Nous voulons cependant faire entendre une voix quelque peu critique s’agissant de la disposition contenue dans ce texte : si accéder à une information forestière permettant de gérer en commun des surfaces plus grandes qu’elles ne le sont aujourd’hui a du sens, la gestion des forêts privées ne doit pas conduire à une gestion exclusivement comptable et à une exploitation intensive, à rebours des objectifs climatiques et de biodiversité et d’une nécessaire conduite résiliente des forêts face aux menaces sanitaires et au réchauffement climatique.
Contrairement à ce qu’indique son intitulé, ce texte permet d’ouvrir l’accès aux données non seulement aux experts forestiers, dont nous ne remettons pas en cause le travail de gestion de la forêt, mais aussi aux coopératives forestières, qui sont souvent porteuses d’un modèle d’industrialisation de la gestion des forêts.
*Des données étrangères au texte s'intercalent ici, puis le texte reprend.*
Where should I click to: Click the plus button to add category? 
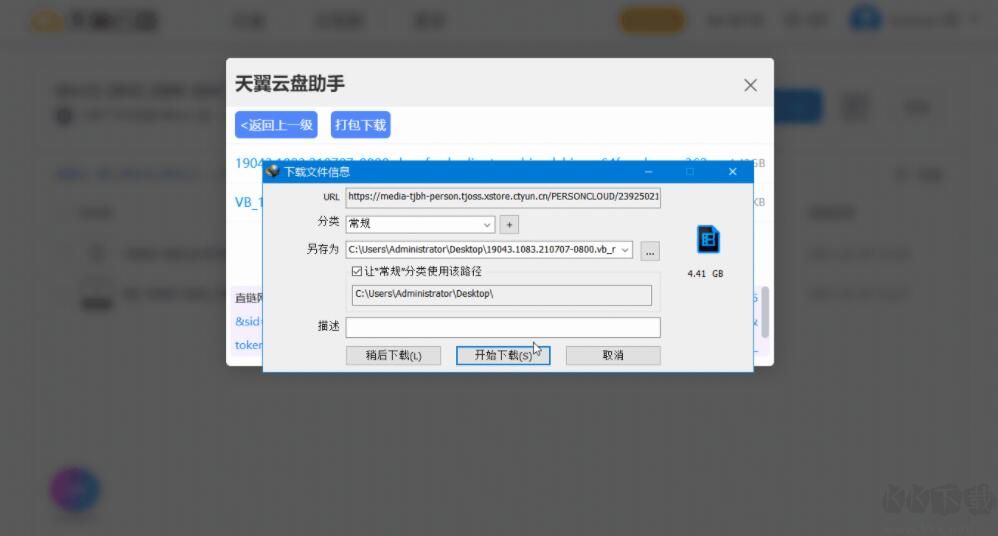(509, 224)
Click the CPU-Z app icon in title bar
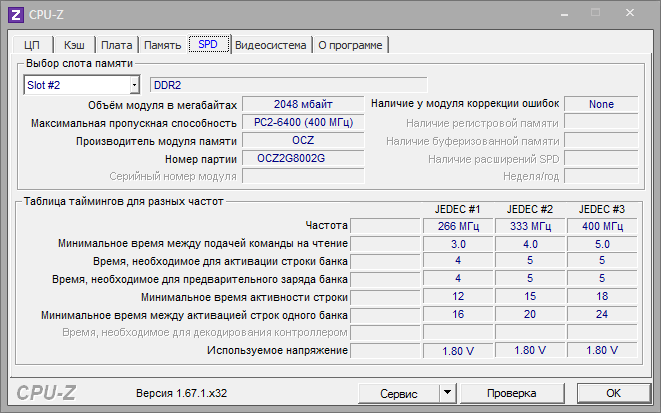The width and height of the screenshot is (661, 413). 15,15
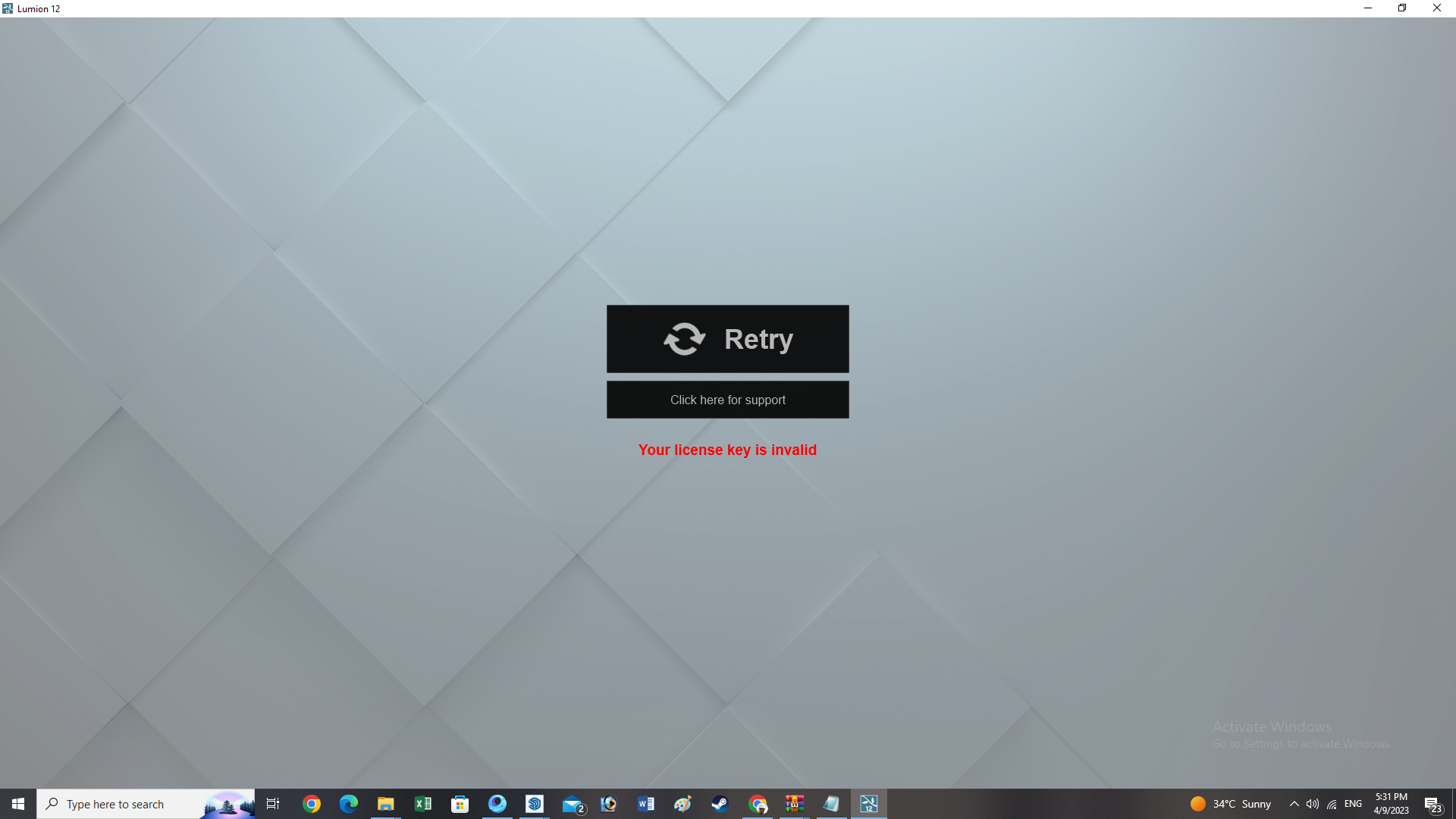Click the Type here to search box
Screen dimensions: 1456x819
pos(146,804)
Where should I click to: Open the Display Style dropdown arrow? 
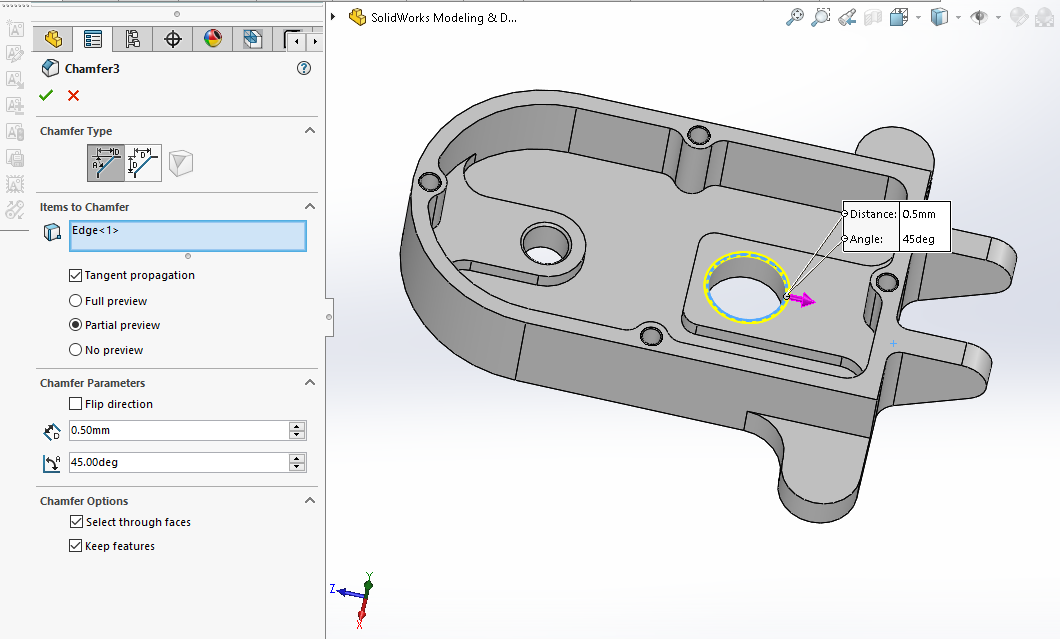coord(958,17)
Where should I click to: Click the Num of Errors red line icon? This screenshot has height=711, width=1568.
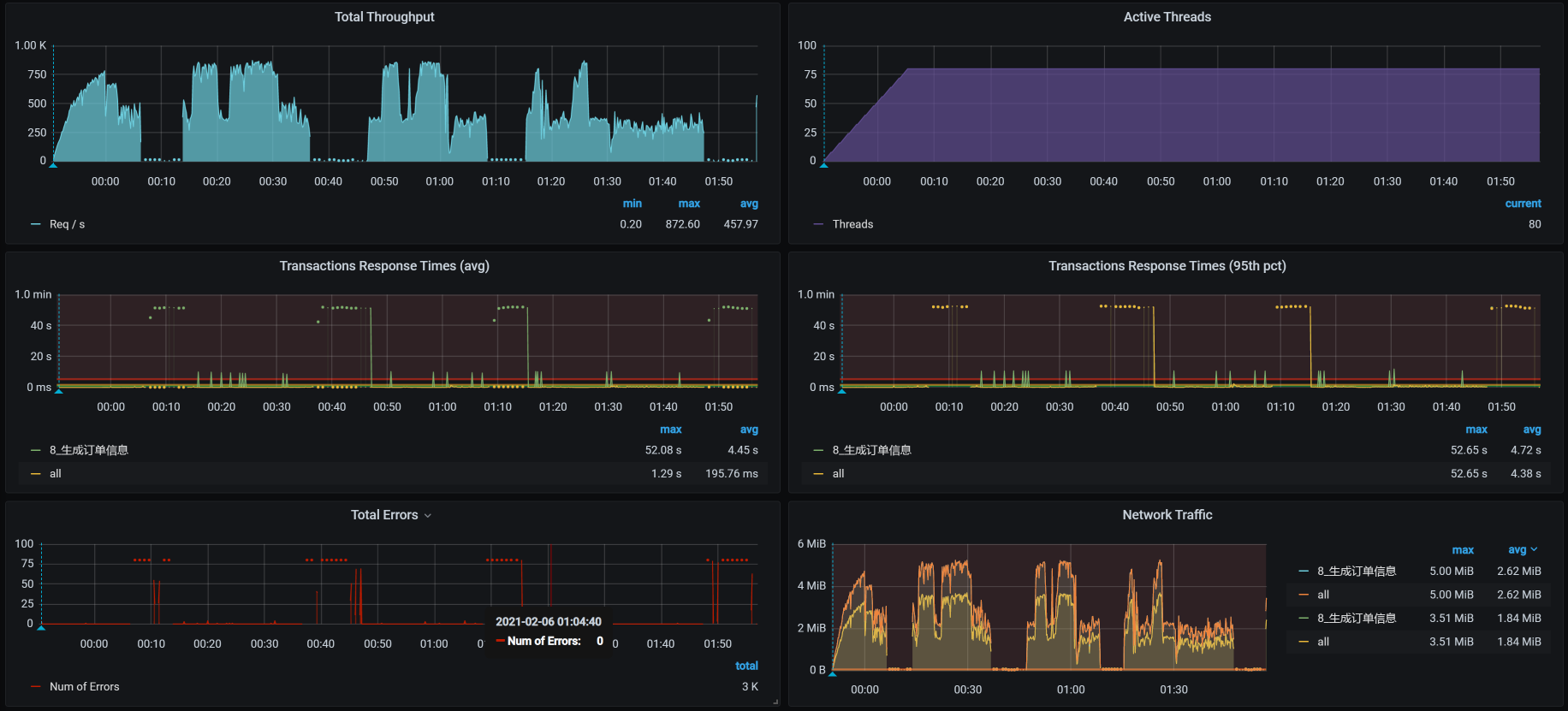35,687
Nous avons donc là un point d’alerte.
Comme en agriculture, les coopératives ont connu un phénomène de concentration, ces dernières années, et ont acquis une situation de quasi-monopole pour la gestion et l’exploitation des forêts privées.
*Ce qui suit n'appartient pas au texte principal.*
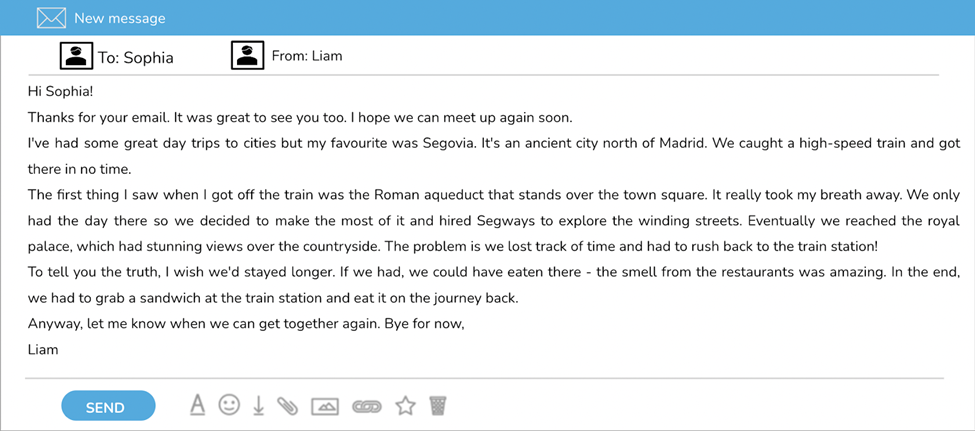This screenshot has height=431, width=975.
Task: Insert a picture using the image icon
Action: point(325,407)
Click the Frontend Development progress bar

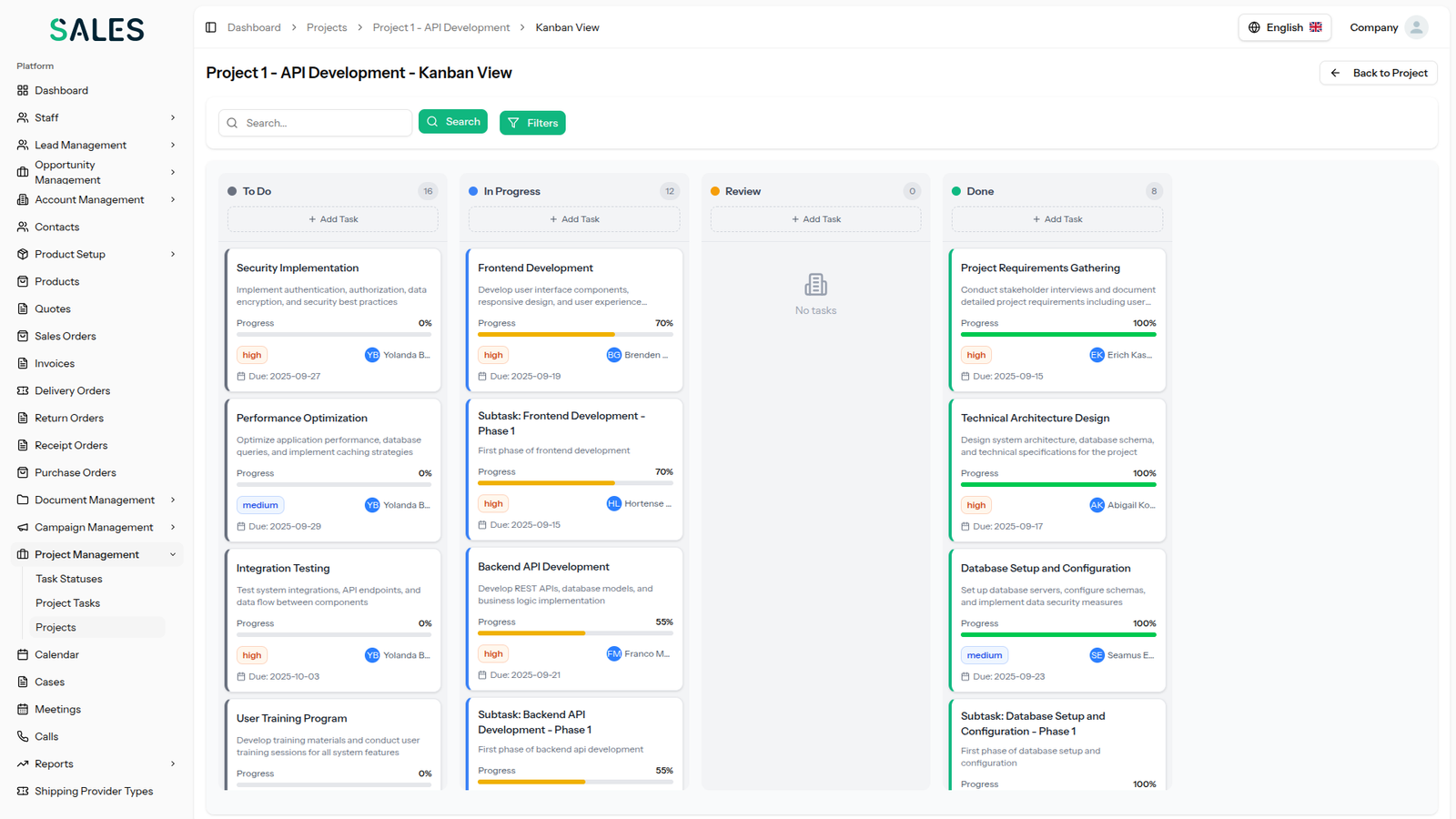click(575, 334)
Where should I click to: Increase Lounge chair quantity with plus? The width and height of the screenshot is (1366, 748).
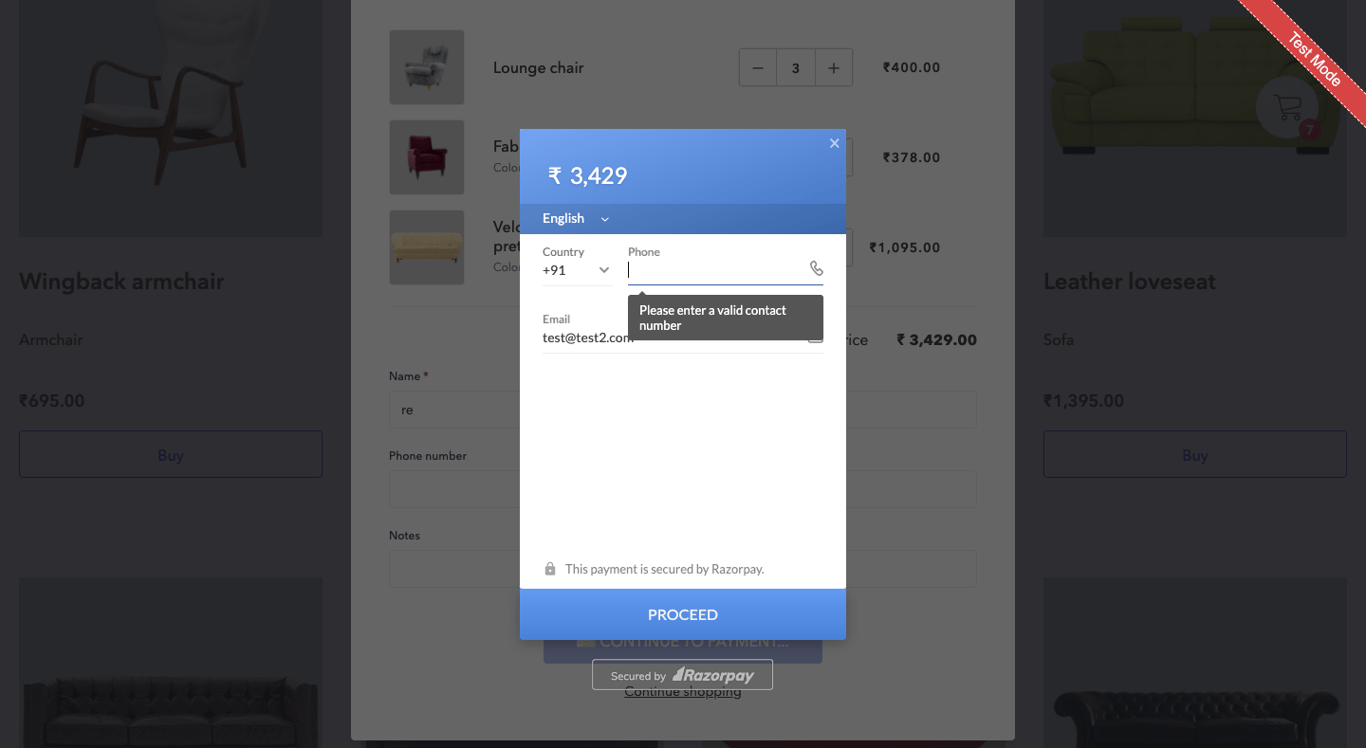pos(834,68)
Production de plants, conseil et conduite de travaux, commercialisation du bois : les coopératives forestières ont intérêt à préconiser aux propriétaires des coupes rases pour mieux vendre ensuite des travaux de plantation sur lesquels elles se financent.
C’est pourquoi nous craignons qu’en ouvrant à ces acteurs l’accès aux données, on ne favorise une gestion plus industrielle de la forêt. Monsieur le ministre, vous le savez, la forêt est bien plus qu’une simple culture. Nous rejoignons donc les demandes de la rapporteure sur le code de bonnes pratiques commun aux trois familles de gestionnaires concernées. Néanmoins, ce format ne paraît pas assez contraignant.
Pour pouvoir voter ce texte, nous souhaiterions que l’accès aux données du cadastre soit conditionné à des pratiques sylvicoles réellement durables, notamment via une exclusion des coupes rases sur de grandes surfaces, ainsi que celle des replantations monospécifiques qui ont un effet très néfaste sur la biodiversité, les sols, la filtration d’eau et le puits de carbone forestier.
Les coupes rases sur de grandes parcelles doivent être une exception dans la gestion des forêts, en cas d’impasse sanitaire avérée, et non une pratique courante. Il faut encadrer ces procédés, de plus en plus contestés par la société civile et certains élus locaux.
Par ailleurs, le petit foncier forestier ne dispose pas de documents de gestion agréés dont les prescriptions pourraient limiter l’intensité des coupes. Le nouveau droit accordé par cette proposition de loi devrait ainsi avoir pour contrepartie le respect d’un code de bonne gestion, prenant en compte la multifonctionnalité des forêts et conçu avec le concours des professionnels, des élus et de l’ingénierie étatique de l’ONF, comme l’avait souligné le député Dominique Potier.
En conclusion, il est crucial de respecter la multifonctionnalité de la forêt : la production de bois, la forêt loisir, les services écosystémiques, dont le stockage du carbone qui est un enjeu de ce siècle, la régulation du climat par l’évapotranspiration et la préservation de la biodiversité.
Malheureusement, la forêt est aujourd’hui parfois davantage perçue comme un capital, dont on souhaite assurer la capacité à fructifier, que comme un écosystème vivant à préserver.
Oui à une gestion responsable, durable, précautionneuse des forêts, soucieuse des intérêts économiques et aussi de la biodiversité, une gestion s’appuyant sur des pratiques de futaie irrégulière et de régénération naturelle, quand c’est possible !
Comptez sur nous pour continuer de défendre un modèle forestier pratiquant une sylviculture douce, plus résiliente face au changement climatique, et également plus rentable à terme pour les propriétaires que l’exploitation intensive, dont les travaux sont souvent extrêmement coûteux.
« Les forêts précèdent les peuples, les déserts les suivent », aurait écrit Chateaubriand. Nous devons chérir nos forêts, pourvoyeuses de richesses et d’aménités : elles produisent l’humus, et donc l’humanité, et elles fertilisent également notre imaginaire. La forêt, c’est l’essence de nos cultures. Il faut absolument la préserver et ne pas la cultiver uniquement dans un esprit de rentabilité.
Nous conditionnerons notre vote aux garanties que le Gouvernement pourra nous apporter sur la question des coupes rases et des plantations monospécifiques, et sur la nécessaire évolution des pratiques forestières.